▶ Description of the task:
Restate all of the data precisely, omitting nothing.

Extracted records:
※
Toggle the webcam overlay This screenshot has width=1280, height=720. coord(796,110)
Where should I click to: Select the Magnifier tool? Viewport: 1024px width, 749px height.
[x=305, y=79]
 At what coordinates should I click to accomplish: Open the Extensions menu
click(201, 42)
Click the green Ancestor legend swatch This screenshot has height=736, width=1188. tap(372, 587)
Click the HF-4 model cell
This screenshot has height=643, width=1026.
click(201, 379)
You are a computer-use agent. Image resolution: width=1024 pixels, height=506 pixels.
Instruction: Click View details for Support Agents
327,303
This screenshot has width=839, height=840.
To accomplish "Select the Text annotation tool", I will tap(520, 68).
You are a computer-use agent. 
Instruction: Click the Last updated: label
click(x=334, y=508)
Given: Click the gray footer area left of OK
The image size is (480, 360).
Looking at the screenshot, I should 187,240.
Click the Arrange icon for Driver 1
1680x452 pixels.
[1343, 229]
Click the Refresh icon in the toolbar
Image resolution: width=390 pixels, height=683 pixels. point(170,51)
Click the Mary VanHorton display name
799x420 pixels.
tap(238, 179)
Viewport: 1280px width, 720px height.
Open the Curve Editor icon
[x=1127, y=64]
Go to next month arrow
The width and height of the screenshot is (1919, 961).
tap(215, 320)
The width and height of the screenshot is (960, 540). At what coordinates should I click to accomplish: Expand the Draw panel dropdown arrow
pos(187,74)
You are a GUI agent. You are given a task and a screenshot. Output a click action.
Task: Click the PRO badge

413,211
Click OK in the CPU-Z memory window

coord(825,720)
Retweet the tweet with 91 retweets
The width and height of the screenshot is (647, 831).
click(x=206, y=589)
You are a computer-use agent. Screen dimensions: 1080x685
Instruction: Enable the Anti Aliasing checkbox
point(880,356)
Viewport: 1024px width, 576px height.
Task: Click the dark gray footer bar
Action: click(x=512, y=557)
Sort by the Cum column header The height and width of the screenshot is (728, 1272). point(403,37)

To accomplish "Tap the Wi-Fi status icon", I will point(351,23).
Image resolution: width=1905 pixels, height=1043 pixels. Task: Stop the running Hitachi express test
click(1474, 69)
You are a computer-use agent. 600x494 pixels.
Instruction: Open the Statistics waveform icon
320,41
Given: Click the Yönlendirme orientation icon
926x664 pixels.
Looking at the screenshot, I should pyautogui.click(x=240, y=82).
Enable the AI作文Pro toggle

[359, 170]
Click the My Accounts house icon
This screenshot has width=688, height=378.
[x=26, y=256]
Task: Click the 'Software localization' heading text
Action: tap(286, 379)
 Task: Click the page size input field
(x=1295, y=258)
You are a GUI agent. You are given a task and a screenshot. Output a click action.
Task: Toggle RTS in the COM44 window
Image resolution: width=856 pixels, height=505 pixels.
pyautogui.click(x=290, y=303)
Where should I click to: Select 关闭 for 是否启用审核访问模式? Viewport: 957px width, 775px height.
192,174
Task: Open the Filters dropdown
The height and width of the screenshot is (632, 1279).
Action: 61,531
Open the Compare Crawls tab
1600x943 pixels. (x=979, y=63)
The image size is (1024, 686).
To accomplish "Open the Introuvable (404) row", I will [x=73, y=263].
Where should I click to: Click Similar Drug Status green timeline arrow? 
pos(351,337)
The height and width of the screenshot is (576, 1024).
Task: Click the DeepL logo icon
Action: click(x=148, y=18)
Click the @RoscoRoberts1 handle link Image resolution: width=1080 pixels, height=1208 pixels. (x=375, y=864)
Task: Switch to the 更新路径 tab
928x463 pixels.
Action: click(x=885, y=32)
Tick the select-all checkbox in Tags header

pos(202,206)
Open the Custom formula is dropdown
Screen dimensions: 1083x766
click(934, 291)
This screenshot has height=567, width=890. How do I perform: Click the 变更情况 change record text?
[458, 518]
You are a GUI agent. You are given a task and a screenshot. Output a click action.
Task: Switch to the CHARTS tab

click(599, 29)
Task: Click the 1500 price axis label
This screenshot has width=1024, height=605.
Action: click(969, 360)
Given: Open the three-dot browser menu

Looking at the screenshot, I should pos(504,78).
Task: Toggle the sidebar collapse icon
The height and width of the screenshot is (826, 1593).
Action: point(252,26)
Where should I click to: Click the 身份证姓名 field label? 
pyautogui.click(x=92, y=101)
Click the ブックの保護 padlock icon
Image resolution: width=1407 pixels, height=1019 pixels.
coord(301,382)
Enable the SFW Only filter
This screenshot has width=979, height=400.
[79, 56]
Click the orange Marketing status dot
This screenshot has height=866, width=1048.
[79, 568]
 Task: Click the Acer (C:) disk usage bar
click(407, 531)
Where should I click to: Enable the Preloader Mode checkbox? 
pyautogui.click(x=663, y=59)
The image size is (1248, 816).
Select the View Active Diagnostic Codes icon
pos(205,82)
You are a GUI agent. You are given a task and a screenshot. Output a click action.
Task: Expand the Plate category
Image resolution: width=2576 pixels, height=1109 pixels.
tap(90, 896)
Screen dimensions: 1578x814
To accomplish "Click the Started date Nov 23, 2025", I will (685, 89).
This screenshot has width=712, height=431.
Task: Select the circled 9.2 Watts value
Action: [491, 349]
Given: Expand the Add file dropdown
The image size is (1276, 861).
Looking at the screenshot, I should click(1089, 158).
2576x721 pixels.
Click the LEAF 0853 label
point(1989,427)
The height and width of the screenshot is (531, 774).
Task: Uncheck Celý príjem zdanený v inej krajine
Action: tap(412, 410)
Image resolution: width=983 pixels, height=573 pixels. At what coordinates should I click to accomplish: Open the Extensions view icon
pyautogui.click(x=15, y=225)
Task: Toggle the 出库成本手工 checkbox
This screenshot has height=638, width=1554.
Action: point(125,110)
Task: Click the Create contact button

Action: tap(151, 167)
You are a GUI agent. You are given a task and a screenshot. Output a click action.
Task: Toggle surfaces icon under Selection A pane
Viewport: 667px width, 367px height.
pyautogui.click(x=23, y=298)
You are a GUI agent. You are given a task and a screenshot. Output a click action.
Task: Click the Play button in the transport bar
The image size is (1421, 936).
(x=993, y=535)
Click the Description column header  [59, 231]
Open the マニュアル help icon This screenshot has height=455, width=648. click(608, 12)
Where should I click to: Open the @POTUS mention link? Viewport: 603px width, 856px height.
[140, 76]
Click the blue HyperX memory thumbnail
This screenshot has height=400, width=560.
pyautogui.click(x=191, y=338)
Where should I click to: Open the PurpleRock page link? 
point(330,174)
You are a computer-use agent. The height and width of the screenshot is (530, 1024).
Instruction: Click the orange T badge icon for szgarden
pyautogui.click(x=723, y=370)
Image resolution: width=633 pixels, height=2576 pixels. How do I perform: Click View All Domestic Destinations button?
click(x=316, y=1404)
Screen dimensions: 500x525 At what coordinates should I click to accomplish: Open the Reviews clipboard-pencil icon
※
▶ Result:
Toggle the webcam overlay This screenshot has width=1280, height=720. coord(796,110)
Where should I click to: Select the Magnifier tool? Viewport: 1024px width, 749px height.
[x=305, y=79]
 At what coordinates should I click to accomplish: Open the Extensions menu
click(201, 42)
Click the green Ancestor legend swatch This screenshot has height=736, width=1188. tap(372, 587)
Click the HF-4 model cell
This screenshot has height=643, width=1026.
click(201, 379)
You are a computer-use agent. Image resolution: width=1024 pixels, height=506 pixels.
Instruction: Click View details for Support Agents
327,303
This screenshot has width=839, height=840.
To accomplish "Select the Text annotation tool", I will tap(520, 68).
You are a computer-use agent. 
Instruction: Click the Last updated: label
click(x=334, y=508)
Given: Click the gray footer area left of OK
The image size is (480, 360).
Looking at the screenshot, I should 187,240.
Click the Arrange icon for Driver 1
1680x452 pixels.
[1343, 229]
Click the Refresh icon in the toolbar
Image resolution: width=390 pixels, height=683 pixels. point(170,51)
Click the Mary VanHorton display name
799x420 pixels.
tap(238, 179)
Viewport: 1280px width, 720px height.
Open the Curve Editor icon
[x=1127, y=64]
Go to next month arrow
The width and height of the screenshot is (1919, 961).
tap(215, 320)
The width and height of the screenshot is (960, 540). At what coordinates should I click to accomplish: Expand the Draw panel dropdown arrow
pos(187,74)
You are a GUI agent. You are given a task and a screenshot. Output a click action.
Task: Click the PRO badge

413,211
Click OK in the CPU-Z memory window

coord(825,720)
Retweet the tweet with 91 retweets
The width and height of the screenshot is (647, 831).
click(x=206, y=589)
You are a computer-use agent. Screen dimensions: 1080x685
Instruction: Enable the Anti Aliasing checkbox
point(880,356)
Viewport: 1024px width, 576px height.
Task: Click the dark gray footer bar
Action: click(x=512, y=557)
Sort by the Cum column header The height and width of the screenshot is (728, 1272). point(403,37)

To accomplish "Tap the Wi-Fi status icon", I will point(351,23).
Image resolution: width=1905 pixels, height=1043 pixels. Task: Stop the running Hitachi express test
click(1474, 69)
You are a computer-use agent. 600x494 pixels.
Instruction: Open the Statistics waveform icon
320,41
Given: Click the Yönlendirme orientation icon
926x664 pixels.
Looking at the screenshot, I should pyautogui.click(x=240, y=82).
Enable the AI作文Pro toggle

[359, 170]
Click the My Accounts house icon
This screenshot has width=688, height=378.
[x=26, y=256]
Task: Click the 'Software localization' heading text
Action: tap(286, 379)
 Task: Click the page size input field
(x=1295, y=258)
You are a GUI agent. You are given a task and a screenshot. Output a click action.
Task: Toggle RTS in the COM44 window
Image resolution: width=856 pixels, height=505 pixels.
pyautogui.click(x=290, y=303)
Where should I click to: Select 关闭 for 是否启用审核访问模式? Viewport: 957px width, 775px height.
192,174
Task: Open the Filters dropdown
The height and width of the screenshot is (632, 1279).
Action: 61,531
Open the Compare Crawls tab
1600x943 pixels. (x=979, y=63)
The image size is (1024, 686).
To accomplish "Open the Introuvable (404) row", I will [x=73, y=263].
Where should I click to: Click Similar Drug Status green timeline arrow? 
pos(351,337)
The height and width of the screenshot is (576, 1024).
Task: Click the DeepL logo icon
Action: click(x=148, y=18)
Click the @RoscoRoberts1 handle link Image resolution: width=1080 pixels, height=1208 pixels. (x=375, y=864)
Task: Switch to the 更新路径 tab
928x463 pixels.
Action: click(x=885, y=32)
Tick the select-all checkbox in Tags header

pos(202,206)
Open the Custom formula is dropdown
Screen dimensions: 1083x766
click(934, 291)
This screenshot has height=567, width=890. How do I perform: Click the 变更情况 change record text?
[458, 518]
You are a GUI agent. You are given a task and a screenshot. Output a click action.
Task: Switch to the CHARTS tab

click(599, 29)
Task: Click the 1500 price axis label
This screenshot has width=1024, height=605.
Action: click(969, 360)
Given: Open the three-dot browser menu

Looking at the screenshot, I should pos(504,78).
Task: Toggle the sidebar collapse icon
The height and width of the screenshot is (826, 1593).
Action: point(252,26)
Where should I click to: Click the 身份证姓名 field label? 
pyautogui.click(x=92, y=101)
Click the ブックの保護 padlock icon
Image resolution: width=1407 pixels, height=1019 pixels.
coord(301,382)
Enable the SFW Only filter
This screenshot has width=979, height=400.
[79, 56]
Click the orange Marketing status dot
This screenshot has height=866, width=1048.
[79, 568]
 Task: Click the Acer (C:) disk usage bar
click(407, 531)
Where should I click to: Enable the Preloader Mode checkbox? 
pyautogui.click(x=663, y=59)
The image size is (1248, 816).
Select the View Active Diagnostic Codes icon
pos(205,82)
You are a GUI agent. You are given a task and a screenshot. Output a click action.
Task: Expand the Plate category
Image resolution: width=2576 pixels, height=1109 pixels.
tap(90, 896)
Screen dimensions: 1578x814
To accomplish "Click the Started date Nov 23, 2025", I will (685, 89).
This screenshot has width=712, height=431.
Task: Select the circled 9.2 Watts value
Action: [491, 349]
Given: Expand the Add file dropdown
The image size is (1276, 861).
Looking at the screenshot, I should click(1089, 158).
2576x721 pixels.
Click the LEAF 0853 label
point(1989,427)
The height and width of the screenshot is (531, 774).
Task: Uncheck Celý príjem zdanený v inej krajine
Action: tap(412, 410)
Image resolution: width=983 pixels, height=573 pixels. At what coordinates should I click to accomplish: Open the Extensions view icon
pyautogui.click(x=15, y=225)
Task: Toggle the 出库成本手工 checkbox
This screenshot has height=638, width=1554.
Action: point(125,110)
Task: Click the Create contact button

Action: tap(151, 167)
You are a GUI agent. You are given a task and a screenshot. Output a click action.
Task: Toggle surfaces icon under Selection A pane
Viewport: 667px width, 367px height.
pyautogui.click(x=23, y=298)
You are a GUI agent. You are given a task and a screenshot. Output a click action.
Task: Click the Play button in the transport bar
The image size is (1421, 936).
(x=993, y=535)
Click the Description column header  [59, 231]
Open the マニュアル help icon This screenshot has height=455, width=648. click(608, 12)
Where should I click to: Open the @POTUS mention link? Viewport: 603px width, 856px height.
[140, 76]
Click the blue HyperX memory thumbnail
This screenshot has height=400, width=560.
pyautogui.click(x=191, y=338)
Where should I click to: Open the PurpleRock page link? 
point(330,174)
You are a computer-use agent. The height and width of the screenshot is (530, 1024).
Instruction: Click the orange T badge icon for szgarden
pyautogui.click(x=723, y=370)
Image resolution: width=633 pixels, height=2576 pixels. How do I perform: Click View All Domestic Destinations button?
click(x=316, y=1404)
Screen dimensions: 500x525 At what coordinates should I click to accomplish: Open the Reviews clipboard-pencil icon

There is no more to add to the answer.